Even putting that principle aside, the evidence would not create a genuine issue of fact. When confronted with the Cree letter, Mr. Gilka acknowledged that it was "at that time," starting in June 1973, that NGS imposed upon its freelance photographers the "custom" of retaining all rights to published photographs. This admission deflates the probative value of plaintiffs evidence regarding industry custom. Finally, plaintiff produced no documentary evidence demonstrating that NGS ever paid Mr. Ward for reuse of the Cree Indians material. In sum, the major strands of evidence proffered by plaintiff to demonstrate a factual dispute with respect to the other assignments do not avail him when it comes to the Cree Indians assignment.
Affidavit of Robert E. Gilka in Opposition to Defendants' Motion for Summary Judgment ("Gilka Opp. Aff.") ¶¶ 12-13; see also id. ¶ 15 ("I changed that policy [i.e., the policy of not seeking copyright ownership for NGS] with respect to Mr. Ward with my "Cree Indians" letter, but not before.").
Although there is no testimony in Mr. Ward's deposition that deals directly with the Cree Indians letter, he did speak about his reaction to the "all rights" language in a December 21, 1976 letter regarding the "Diamonds" assignment.

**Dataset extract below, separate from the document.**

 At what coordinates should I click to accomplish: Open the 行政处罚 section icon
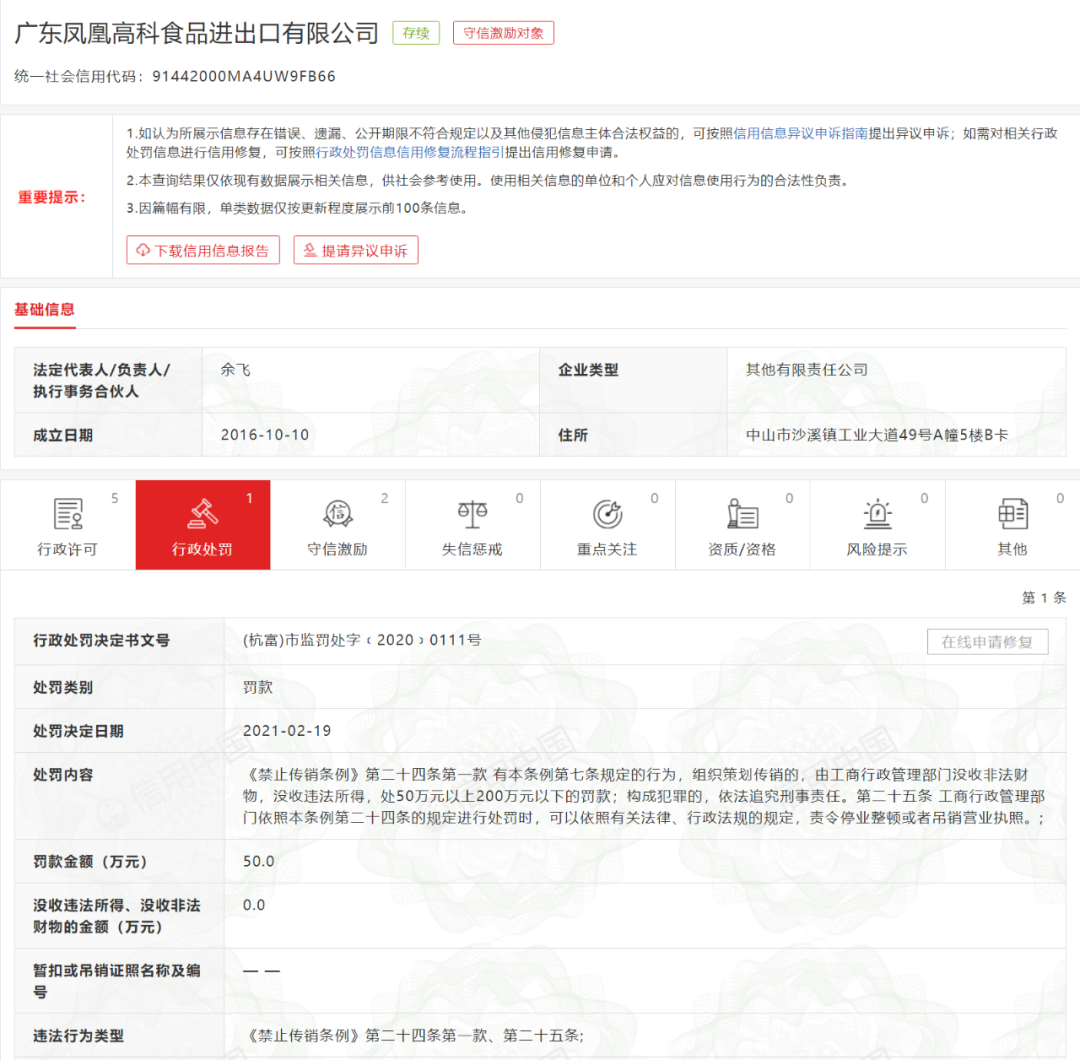coord(202,513)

Ward claims that he called Mr. Gilka and complained, saying that the policy was "contrary to industry standard." Ward Dep. 51-52. Ward went on to say that Mr. Gilka assured him that he would retain access to his pictures at all times and, but that NGS wanted to hold the photographs for safe-keeping in a dry and cool place. Id. at 52. When pressed about the specifics of this conversation, Mr. Ward admitted that "[c]opyright was never mentioned" and that "[i]t was never mentioned in any conversation during this time frame." Id. at 53. Because of the presumption of ownership resulting from NGS's satisfaction of the instance, expense, and control elements, Ward's insistence that he was silent with respect to copyright ownership undermines any factual issue he might have been able to raise through his objection to the "all rights" language.
For the foregoing reasons, there is no genuine issue of fact regarding an agreement reserving copyright to Ward for the Cree Indians assignment, and NGS is entitled to judgment as a matter of law dismissing the copyright infringement claim with respect to that assignment.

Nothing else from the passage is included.